The Mackinac Center for Public Policy has released a new report indicating that high cigarette taxes fuel smuggling from lower-tax jurisdictions, which benefit from out-of-state buyers looking to save money on smokes.
According to the report, over 60 percent of cigarettes sold in New York are smuggled in from elsewhere. The state has the highest cigarette tax in the country, and hosts New York City, which levies its own high cigarette tax on top of the state rate.
Meanwhile, in Rhode Island, which boasts the nation’s second highest cigarette tax rate, about 40 percent of cigarettes are smuggled.
Southern border states also make the list of those in which the proportion of smuggled cigarettes sold is high; proximity to Mexico, and cross-border commercial activity – licit and illicit – may explain this.
However, in the case of many states on the list, trafficking of lower-taxed cigarettes from Virginia, North Carolina, and New Hampshire appears to be significant. In Virginia, cigarette taxes run at 30 cents per pack.
In New Hampshire, the report says 27 percent of the cigarettes sold in the state leave its borders. The cigarette tax was cut in 2010, partly in an effort to capitalize on out-of-state buyers from higher-taxed states, including Rhode Island, heading to the Granite State to buy smokes.

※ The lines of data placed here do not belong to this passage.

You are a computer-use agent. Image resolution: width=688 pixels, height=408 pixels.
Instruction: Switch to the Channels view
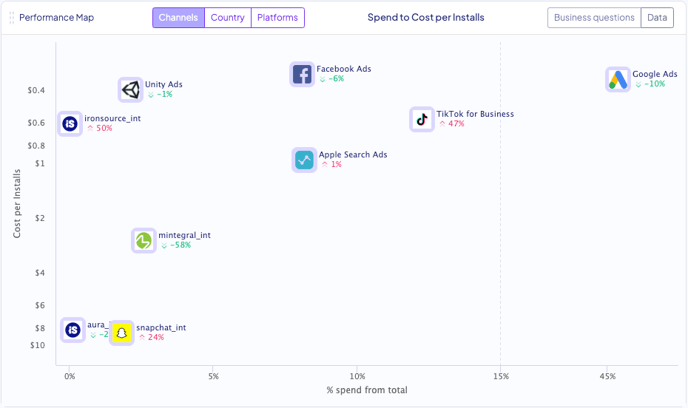(x=179, y=18)
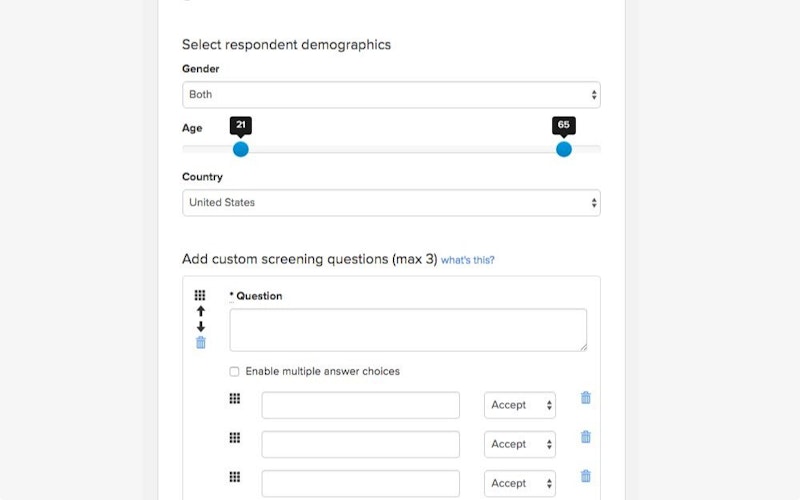Open the second answer's Accept dropdown

520,444

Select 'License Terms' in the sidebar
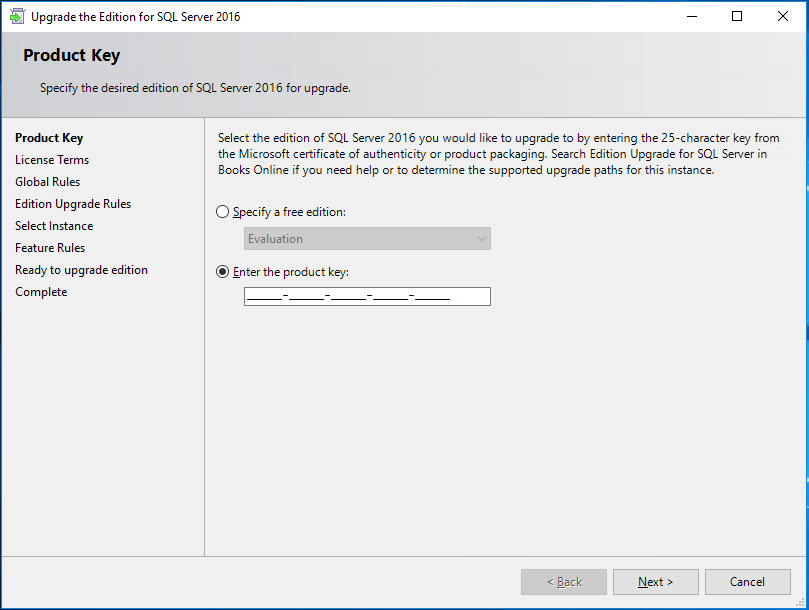click(52, 159)
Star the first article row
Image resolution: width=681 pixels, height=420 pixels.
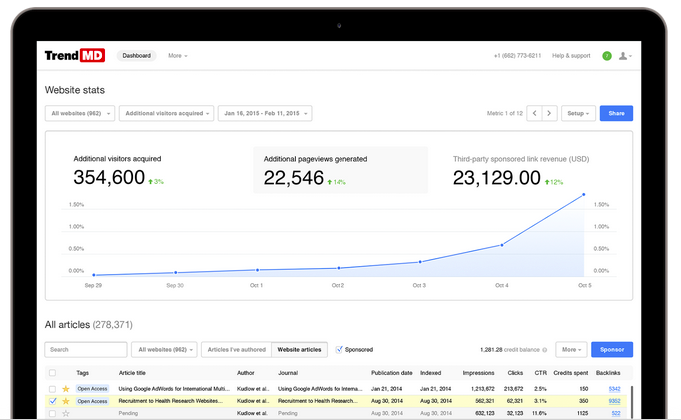pyautogui.click(x=66, y=388)
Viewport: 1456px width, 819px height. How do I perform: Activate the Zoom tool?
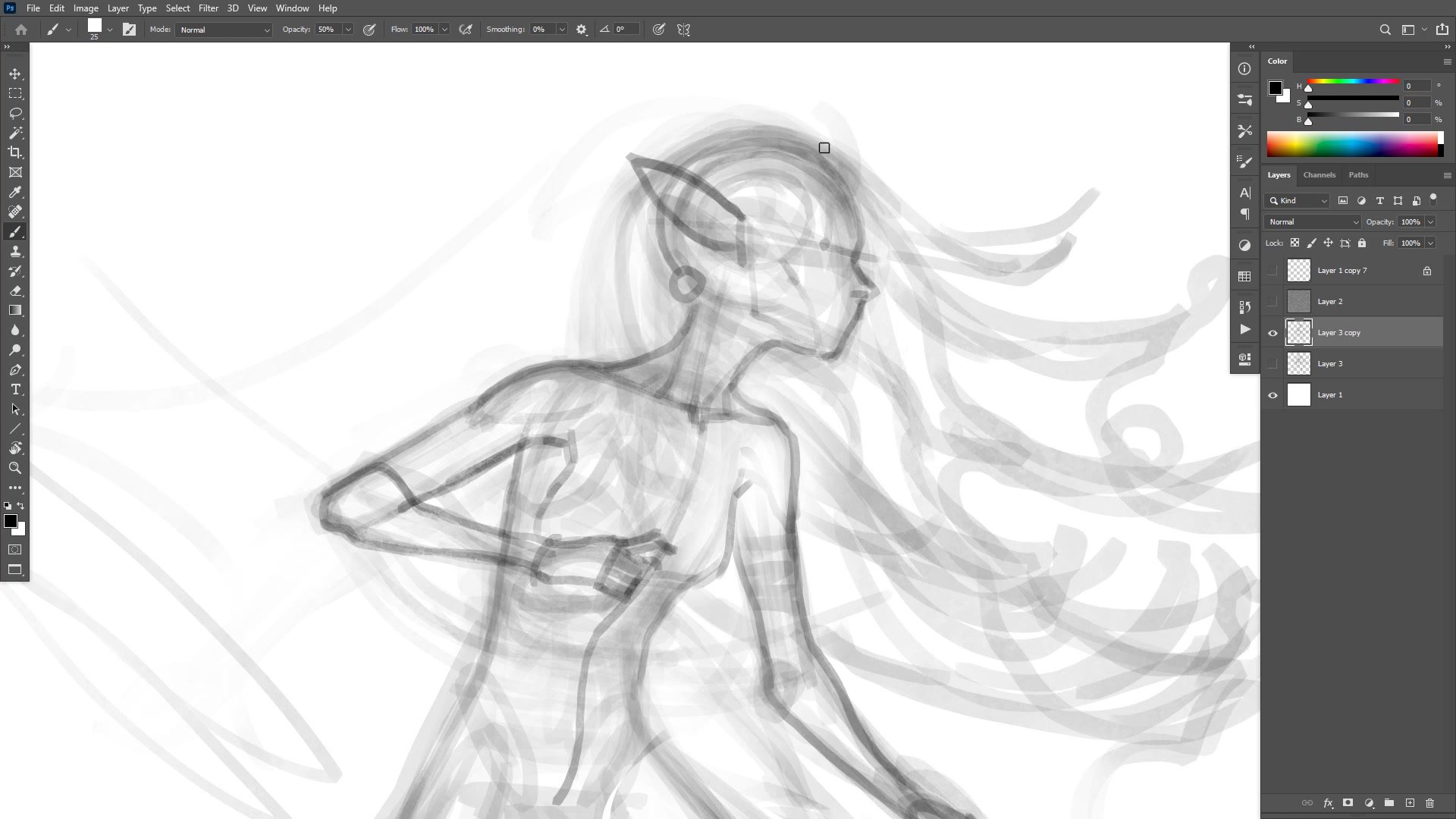tap(15, 468)
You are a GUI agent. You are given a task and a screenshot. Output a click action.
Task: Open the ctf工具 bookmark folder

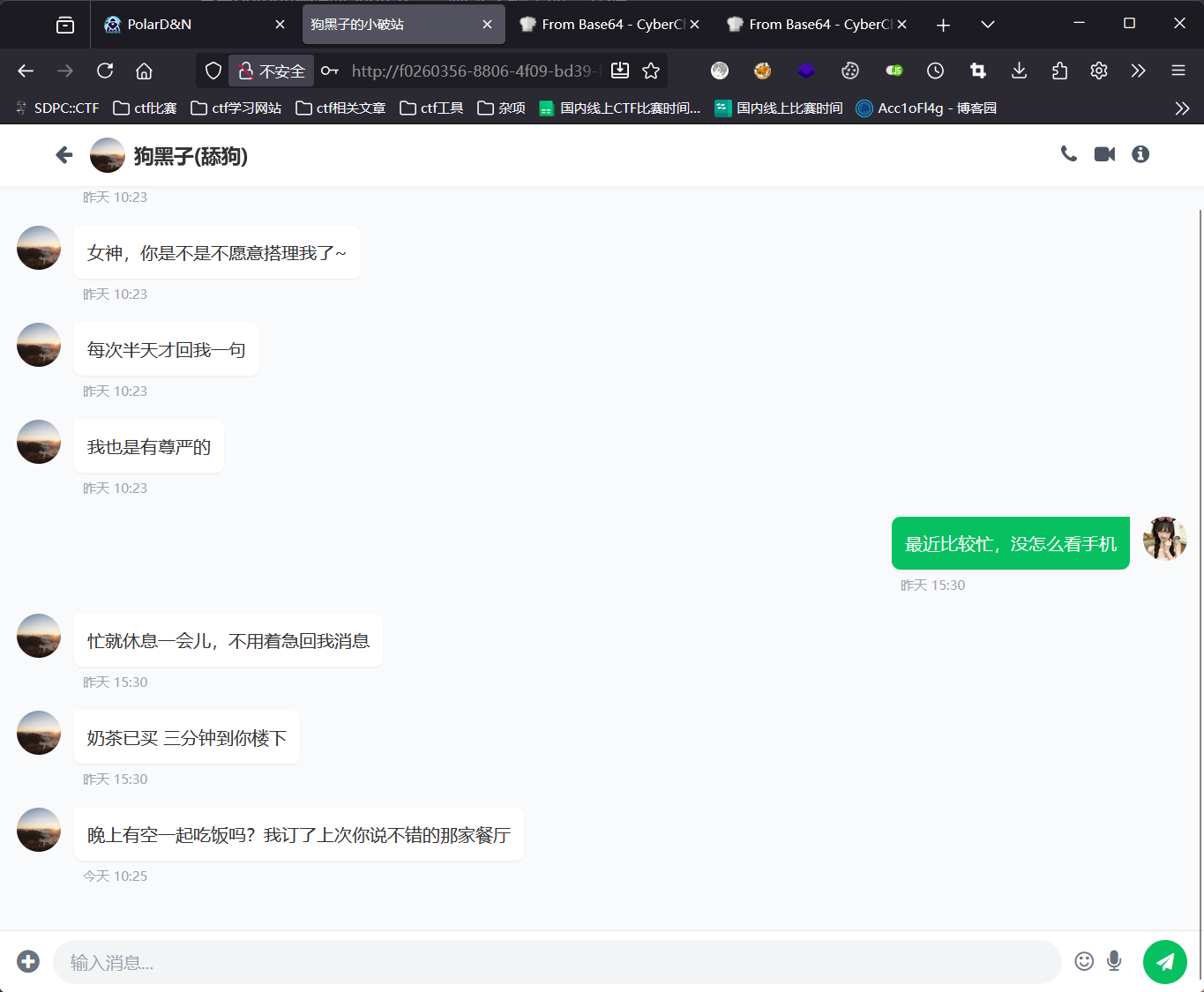point(432,108)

The authors of the report note that in Maryland, a state that does not make the top ten list but still struggles with the sale of smuggled cigarettes, “a police officer… actually used his official patrol car, uniform and pistol to escort illicit cigarette shipments to their destination.”
The report concludes that politicians’ addiction to higher cigarette tax rates has helped to spur smuggling, and that “when smuggling profits are sky high, everyone seems to want a piece of the action.”